This is it! I’ve finally hit the end of the sleep challenge and I can finally look back at a year of data and see if I can spot anything interesting from the data. This post will give the quarterly update from October through December, and then I will look at the results from the entire year.
For those just coming on-board with this post, in 2017 I set out to track my sleep each month with the target of sleeping for at least 7-hours. I used a Fitbit Charge HR to track my sleep and I gave monthly updates on my progress. I also used a few quarterly updates that looked at data over longer periods of time to see what sorts of trends and patterns I could extract from the results. While I wanted to try and maximize my sleep, in truth I am terrible at keeping a nightly routine, so at the mid-point of the experiment, I set the goal of trying to get at least 10 nights in each month where I hit my target of 7-hours.
To see a recap, you can go to the individual posts below:
You can also see my quarterly updates:
First, let us look at the fourth quarter’s results.
Fourth Quarter – October through December
The fourth quarter results fall in line with what I’ve been seeing over the course of the year. Sundays prove to be the most consistent night of 7+ hours of sleep, followed by Saturday. Monday usually gets a high number of hits, but this time around it appears that I’m not sleeping as well when I transition from weekend to work week. I don’t have an explanation for this, other than I probably am going to bed too late (as opposed to lost sleep due to anxiety of going to work the next day).
And now, time for the final reveal!
Sleep Results for 2017
The grand total for the year are:
January – 4
February – 8
March – 6
April – 7
May – 4
June – 7
July – 11
August – 11
September – 9
October – 8
November – 7
December – 10
Out of the 365 nights of sleep for 2017, I hit my target 92 times, for a 25% success rate. This is a very strict number, which reflects poorly on the overall experiment, but one bit comfort I take from this is that, as I have pointed out a few times over the course of this challenge, the data is skewed when we look at the time I spent asleep, versus the amount of time the Fitbit tracker tracked me as asleep. Any amount of sleep disturbance or restlessness meant that the device wasn’t counting it as sleep time. So, while I might have been asleep for over seven hours if I had any kind of restless sleep, the quality sleep tracked came in under 7-hours.

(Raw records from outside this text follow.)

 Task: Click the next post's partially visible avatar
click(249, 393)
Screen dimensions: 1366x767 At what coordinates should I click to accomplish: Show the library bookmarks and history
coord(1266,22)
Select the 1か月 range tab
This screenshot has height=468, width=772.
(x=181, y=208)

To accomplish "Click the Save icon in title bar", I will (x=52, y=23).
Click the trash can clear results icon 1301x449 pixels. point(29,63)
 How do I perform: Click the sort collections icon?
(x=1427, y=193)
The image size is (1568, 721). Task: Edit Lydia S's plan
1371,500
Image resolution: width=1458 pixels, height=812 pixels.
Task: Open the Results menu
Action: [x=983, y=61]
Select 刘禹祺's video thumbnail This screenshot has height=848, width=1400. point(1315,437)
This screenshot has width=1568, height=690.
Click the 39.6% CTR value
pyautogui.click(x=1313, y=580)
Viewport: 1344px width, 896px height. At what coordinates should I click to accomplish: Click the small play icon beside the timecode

Is there another way of seeing the data to determine if the 25% rate is overly skewed?
Time spent Sleeping
We can adjudicate this by looking at the actual time I was asleep, versus the target sleep. This way, any nights where I slept more than 7-hours would pull my averages up and cancel out some of the nights where I slept less than 7-hours.
For 2017, the Fitbit tracked me as sleeping 2,137-hours. If I assume 7-hours for all 365 days, this would give us 2,555 hours of sleep. Viewed from this perspective, I hit 84% of my target sleep, with only a 418-hour deficit of sleep spread over the 12 months.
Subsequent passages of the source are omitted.